REQUIRED WORK:
Lines from the one with "Toggle the device mode phone icon" through the end of the records, and no others, are what the answer should contain, copied exactly; please keep pictures out.

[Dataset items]

# # # # # # #

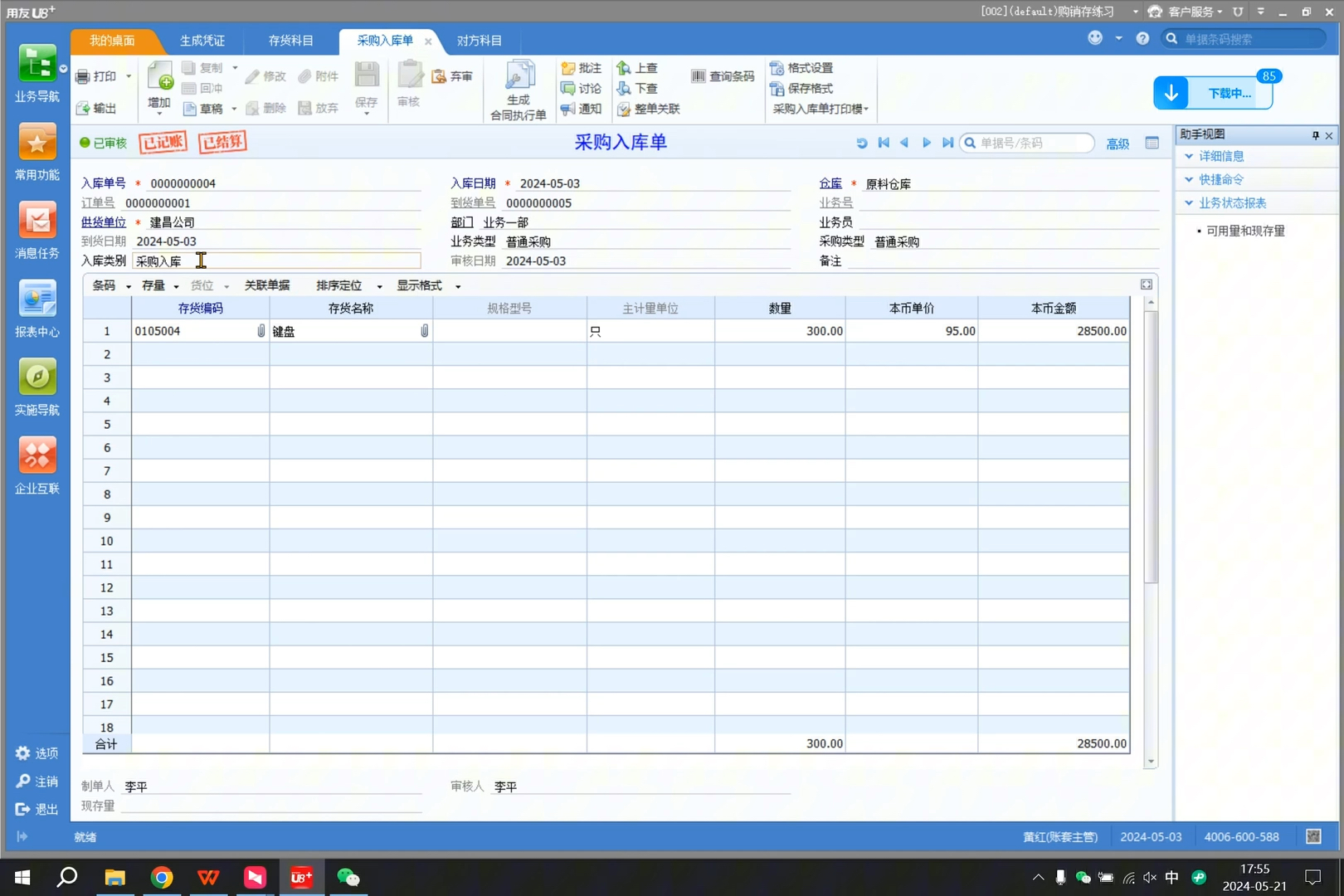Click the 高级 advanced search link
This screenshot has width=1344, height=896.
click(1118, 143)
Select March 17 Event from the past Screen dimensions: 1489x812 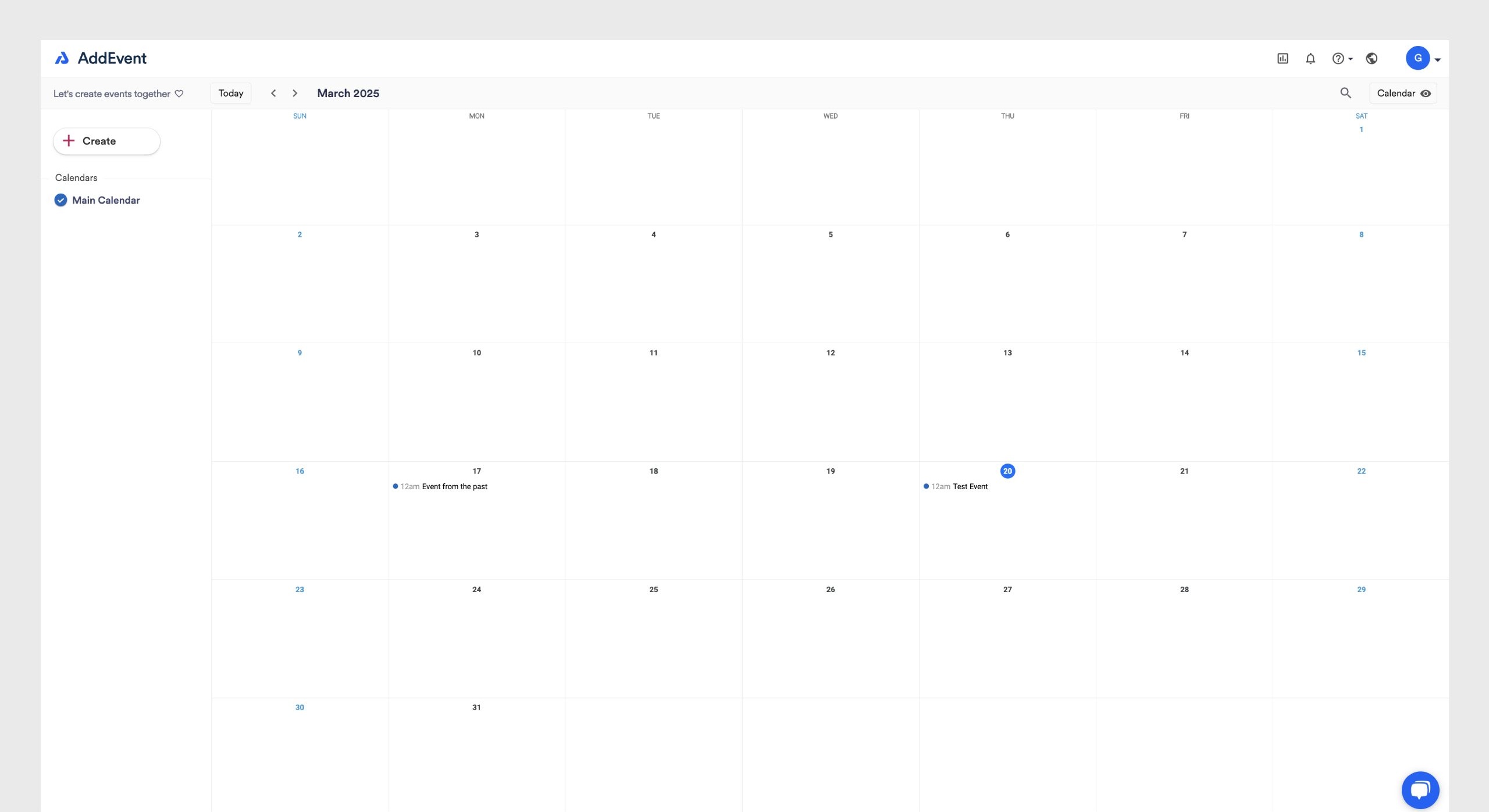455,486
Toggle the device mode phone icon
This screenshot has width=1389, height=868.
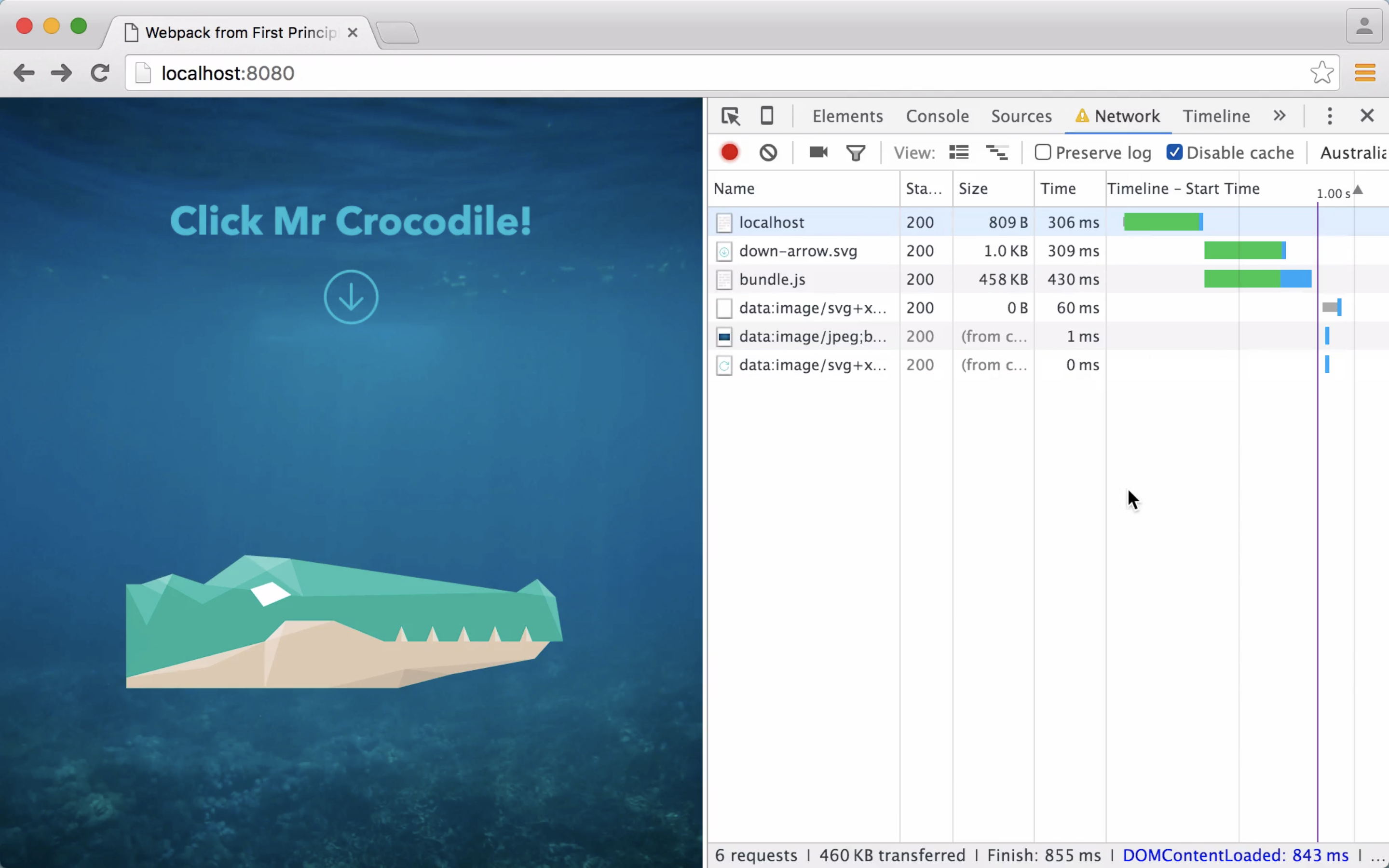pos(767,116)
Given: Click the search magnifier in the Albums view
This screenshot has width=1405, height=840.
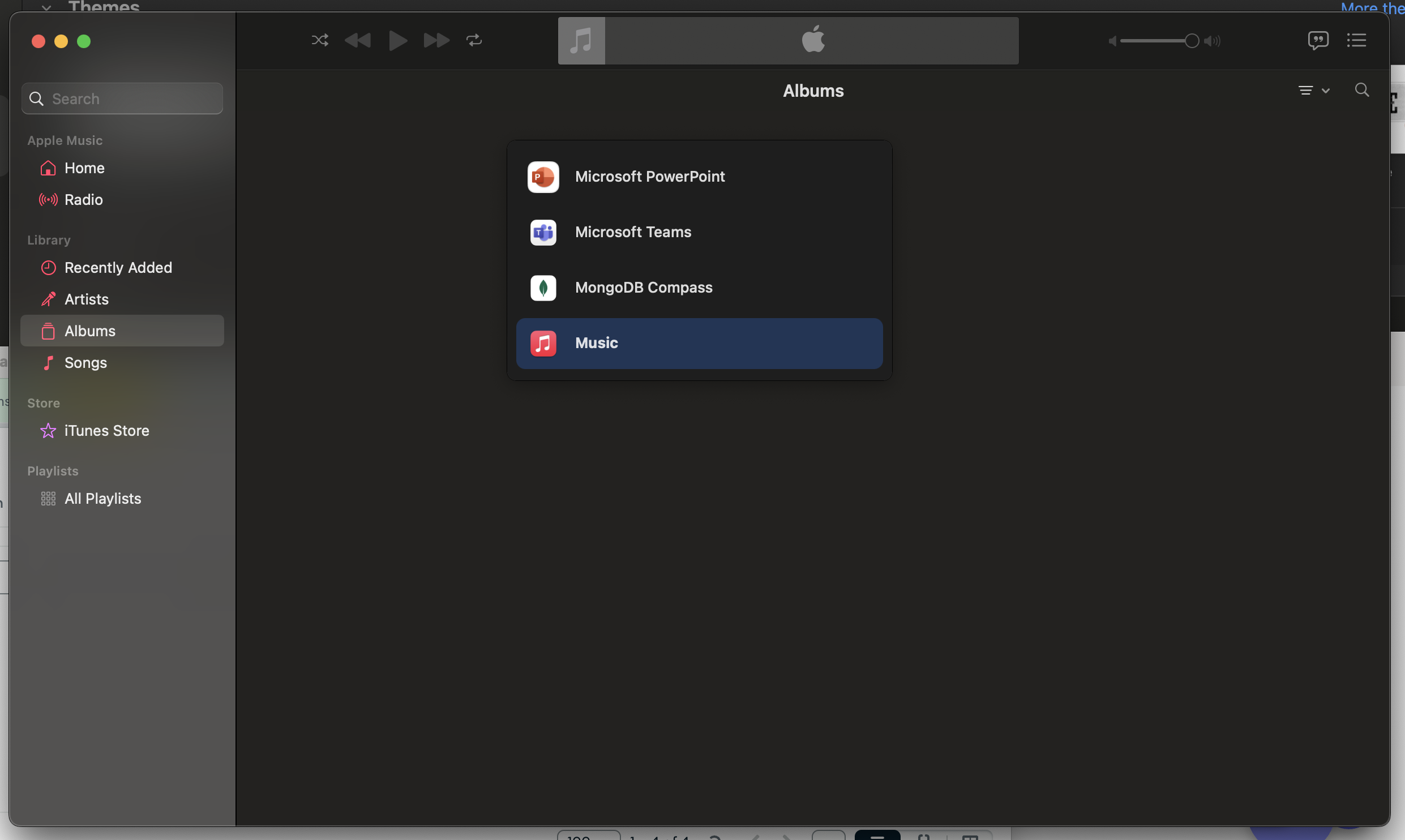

# # # # # # #

ANSWER BOX:
Toggle the device mode phone icon
This screenshot has width=1389, height=868.
pos(767,116)
Given: Click the search magnifier in the Albums view
This screenshot has width=1405, height=840.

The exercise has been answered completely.